CHALLENGE:
Please echo the text of every item below word for word, omitting the pictures.

Records from a data collection
-------------------------
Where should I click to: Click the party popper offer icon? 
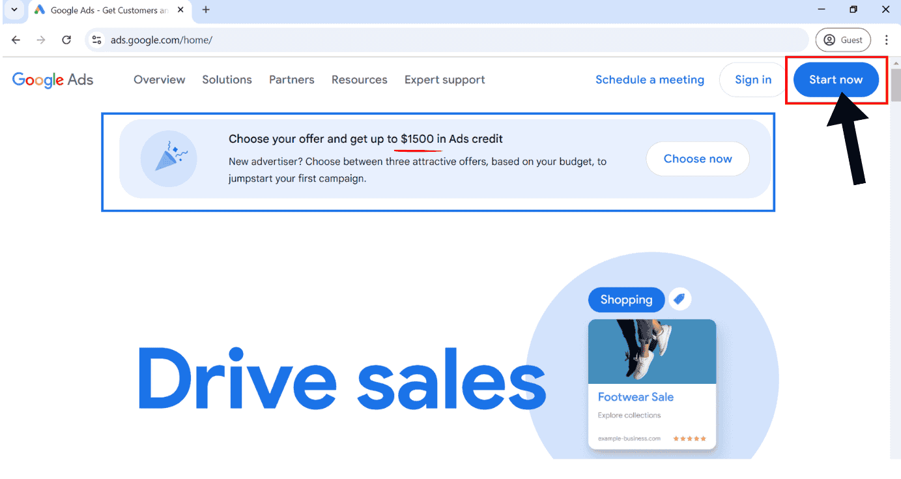(x=169, y=158)
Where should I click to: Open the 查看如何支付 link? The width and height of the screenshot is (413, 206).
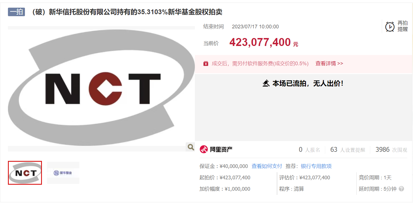click(267, 166)
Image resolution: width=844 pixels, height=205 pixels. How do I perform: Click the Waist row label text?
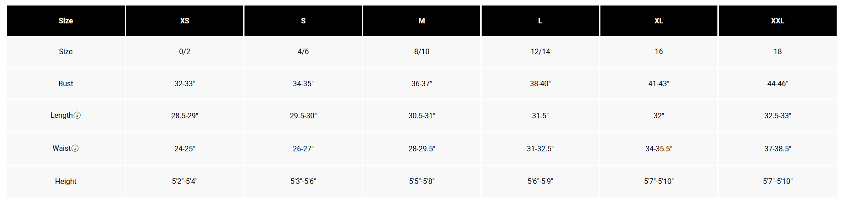pos(61,148)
-------------------------
TASK SOLUTION:
Where should I click to: Click the party popper offer icon? 
(x=169, y=158)
Where should I click to: Open the 查看如何支付 link? The width and height of the screenshot is (413, 206).
click(267, 166)
Image resolution: width=844 pixels, height=205 pixels. How do I perform: Click the Waist row label text?
pos(61,148)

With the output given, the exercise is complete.